* start *

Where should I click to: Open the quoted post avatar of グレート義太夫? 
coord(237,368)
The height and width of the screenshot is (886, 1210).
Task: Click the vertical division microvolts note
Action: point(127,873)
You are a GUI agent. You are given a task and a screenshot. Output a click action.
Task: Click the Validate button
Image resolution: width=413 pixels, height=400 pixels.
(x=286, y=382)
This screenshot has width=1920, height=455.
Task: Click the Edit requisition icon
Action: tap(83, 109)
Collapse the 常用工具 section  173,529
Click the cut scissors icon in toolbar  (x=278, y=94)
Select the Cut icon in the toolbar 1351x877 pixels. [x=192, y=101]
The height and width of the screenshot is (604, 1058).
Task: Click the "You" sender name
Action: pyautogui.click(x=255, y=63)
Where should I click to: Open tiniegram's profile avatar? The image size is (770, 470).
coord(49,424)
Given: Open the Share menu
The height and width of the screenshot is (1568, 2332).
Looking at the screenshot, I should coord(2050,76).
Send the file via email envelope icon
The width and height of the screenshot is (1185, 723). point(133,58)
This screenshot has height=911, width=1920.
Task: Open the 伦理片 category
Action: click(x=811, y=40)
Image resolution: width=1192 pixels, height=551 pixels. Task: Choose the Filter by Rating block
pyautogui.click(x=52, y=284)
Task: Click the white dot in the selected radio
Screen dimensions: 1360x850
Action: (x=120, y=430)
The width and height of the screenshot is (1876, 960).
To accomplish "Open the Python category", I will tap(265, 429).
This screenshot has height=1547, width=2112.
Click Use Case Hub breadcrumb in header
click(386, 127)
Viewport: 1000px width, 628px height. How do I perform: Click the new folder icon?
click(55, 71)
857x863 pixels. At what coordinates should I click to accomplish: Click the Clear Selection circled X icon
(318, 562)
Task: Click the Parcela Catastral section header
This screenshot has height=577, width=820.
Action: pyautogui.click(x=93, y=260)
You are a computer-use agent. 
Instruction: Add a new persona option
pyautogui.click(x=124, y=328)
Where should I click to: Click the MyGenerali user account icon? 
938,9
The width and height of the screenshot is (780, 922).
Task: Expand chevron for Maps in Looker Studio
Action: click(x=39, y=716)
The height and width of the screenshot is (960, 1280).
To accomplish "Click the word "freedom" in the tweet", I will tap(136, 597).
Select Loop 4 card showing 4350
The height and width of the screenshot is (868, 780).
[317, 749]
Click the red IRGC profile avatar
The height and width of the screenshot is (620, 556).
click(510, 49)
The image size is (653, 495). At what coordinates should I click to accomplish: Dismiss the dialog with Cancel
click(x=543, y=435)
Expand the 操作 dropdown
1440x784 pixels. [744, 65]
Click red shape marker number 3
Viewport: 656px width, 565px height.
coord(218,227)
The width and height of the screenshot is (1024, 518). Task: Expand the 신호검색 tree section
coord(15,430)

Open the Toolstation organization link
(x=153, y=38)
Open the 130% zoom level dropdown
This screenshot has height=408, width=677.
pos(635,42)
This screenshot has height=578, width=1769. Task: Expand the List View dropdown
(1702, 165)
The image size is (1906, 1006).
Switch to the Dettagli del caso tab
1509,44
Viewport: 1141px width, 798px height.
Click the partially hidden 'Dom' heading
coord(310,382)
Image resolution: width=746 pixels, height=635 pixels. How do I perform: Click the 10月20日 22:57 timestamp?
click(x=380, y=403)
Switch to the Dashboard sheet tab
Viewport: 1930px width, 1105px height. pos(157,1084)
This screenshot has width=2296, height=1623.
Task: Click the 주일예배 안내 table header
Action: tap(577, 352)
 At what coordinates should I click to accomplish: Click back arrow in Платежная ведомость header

* end *

# AIM:
Put each line of the data above into a Markdown table with the columns Row and Line, numbering the rows in order and leaving out blank lines.

# EXERCISE RESPONSE:
| Row | Line |
|---|---|
| 1 | Where should I click to: Open the quoted post avatar of グレート義太夫?  |
| 2 | coord(237,368) |
| 3 | The height and width of the screenshot is (886, 1210). |
| 4 | Task: Click the vertical division microvolts note |
| 5 | Action: point(127,873) |
| 6 | You are a GUI agent. You are given a task and a screenshot. Output a click action. |
| 7 | Task: Click the Validate button |
| 8 | Image resolution: width=413 pixels, height=400 pixels. |
| 9 | (x=286, y=382) |
| 10 | This screenshot has width=1920, height=455. |
| 11 | Task: Click the Edit requisition icon |
| 12 | Action: tap(83, 109) |
| 13 | Collapse the 常用工具 section  173,529 |
| 14 | Click the cut scissors icon in toolbar  (x=278, y=94) |
| 15 | Select the Cut icon in the toolbar 1351x877 pixels. [x=192, y=101] |
| 16 | The height and width of the screenshot is (604, 1058). |
| 17 | Task: Click the "You" sender name |
| 18 | Action: pyautogui.click(x=255, y=63) |
| 19 | Where should I click to: Open tiniegram's profile avatar? The image size is (770, 470). |
| 20 | coord(49,424) |
| 21 | Given: Open the Share menu |
| 22 | The height and width of the screenshot is (1568, 2332). |
| 23 | Looking at the screenshot, I should coord(2050,76). |
| 24 | Send the file via email envelope icon |
| 25 | The width and height of the screenshot is (1185, 723). point(133,58) |
| 26 | This screenshot has height=911, width=1920. |
| 27 | Task: Open the 伦理片 category |
| 28 | Action: click(x=811, y=40) |
| 29 | Image resolution: width=1192 pixels, height=551 pixels. Task: Choose the Filter by Rating block |
| 30 | pyautogui.click(x=52, y=284) |
| 31 | Task: Click the white dot in the selected radio |
| 32 | Screen dimensions: 1360x850 |
| 33 | Action: (x=120, y=430) |
| 34 | The width and height of the screenshot is (1876, 960). |
| 35 | To accomplish "Open the Python category", I will tap(265, 429). |
| 36 | This screenshot has height=1547, width=2112. |
| 37 | Click Use Case Hub breadcrumb in header |
| 38 | click(386, 127) |
| 39 | Viewport: 1000px width, 628px height. How do I perform: Click the new folder icon? |
| 40 | click(55, 71) |
| 41 | 857x863 pixels. At what coordinates should I click to accomplish: Click the Clear Selection circled X icon |
| 42 | (318, 562) |
| 43 | Task: Click the Parcela Catastral section header |
| 44 | This screenshot has height=577, width=820. |
| 45 | Action: pyautogui.click(x=93, y=260) |
| 46 | You are a computer-use agent.  |
| 47 | Instruction: Add a new persona option |
| 48 | pyautogui.click(x=124, y=328) |
| 49 | Where should I click to: Click the MyGenerali user account icon?  |
| 50 | 938,9 |
| 51 | The width and height of the screenshot is (780, 922). |
| 52 | Task: Expand chevron for Maps in Looker Studio |
| 53 | Action: click(x=39, y=716) |
| 54 | The height and width of the screenshot is (960, 1280). |
| 55 | To accomplish "Click the word "freedom" in the tweet", I will tap(136, 597). |
| 56 | Select Loop 4 card showing 4350 |
| 57 | The height and width of the screenshot is (868, 780). |
| 58 | [317, 749] |
| 59 | Click the red IRGC profile avatar |
| 60 | The height and width of the screenshot is (620, 556). |
| 61 | click(510, 49) |
| 62 | The image size is (653, 495). At what coordinates should I click to accomplish: Dismiss the dialog with Cancel |
| 63 | click(x=543, y=435) |
| 64 | Expand the 操作 dropdown |
| 65 | 1440x784 pixels. [744, 65] |
| 66 | Click red shape marker number 3 |
| 67 | Viewport: 656px width, 565px height. |
| 68 | coord(218,227) |
| 69 | The width and height of the screenshot is (1024, 518). Task: Expand the 신호검색 tree section |
| 70 | coord(15,430) |
| 71 | Open the Toolstation organization link |
| 72 | (x=153, y=38) |
| 73 | Open the 130% zoom level dropdown |
| 74 | This screenshot has height=408, width=677. |
| 75 | pos(635,42) |
| 76 | This screenshot has height=578, width=1769. Task: Expand the List View dropdown |
| 77 | (1702, 165) |
| 78 | The image size is (1906, 1006). |
| 79 | Switch to the Dettagli del caso tab |
| 80 | 1509,44 |
| 81 | Viewport: 1141px width, 798px height. |
| 82 | Click the partially hidden 'Dom' heading |
| 83 | coord(310,382) |
| 84 | Image resolution: width=746 pixels, height=635 pixels. How do I perform: Click the 10月20日 22:57 timestamp? |
| 85 | click(x=380, y=403) |
| 86 | Switch to the Dashboard sheet tab |
| 87 | Viewport: 1930px width, 1105px height. pos(157,1084) |
| 88 | This screenshot has width=2296, height=1623. |
| 89 | Task: Click the 주일예배 안내 table header |
| 90 | Action: tap(577, 352) |
| 91 |  At what coordinates should I click to accomplish: Click back arrow in Платежная ведомость header |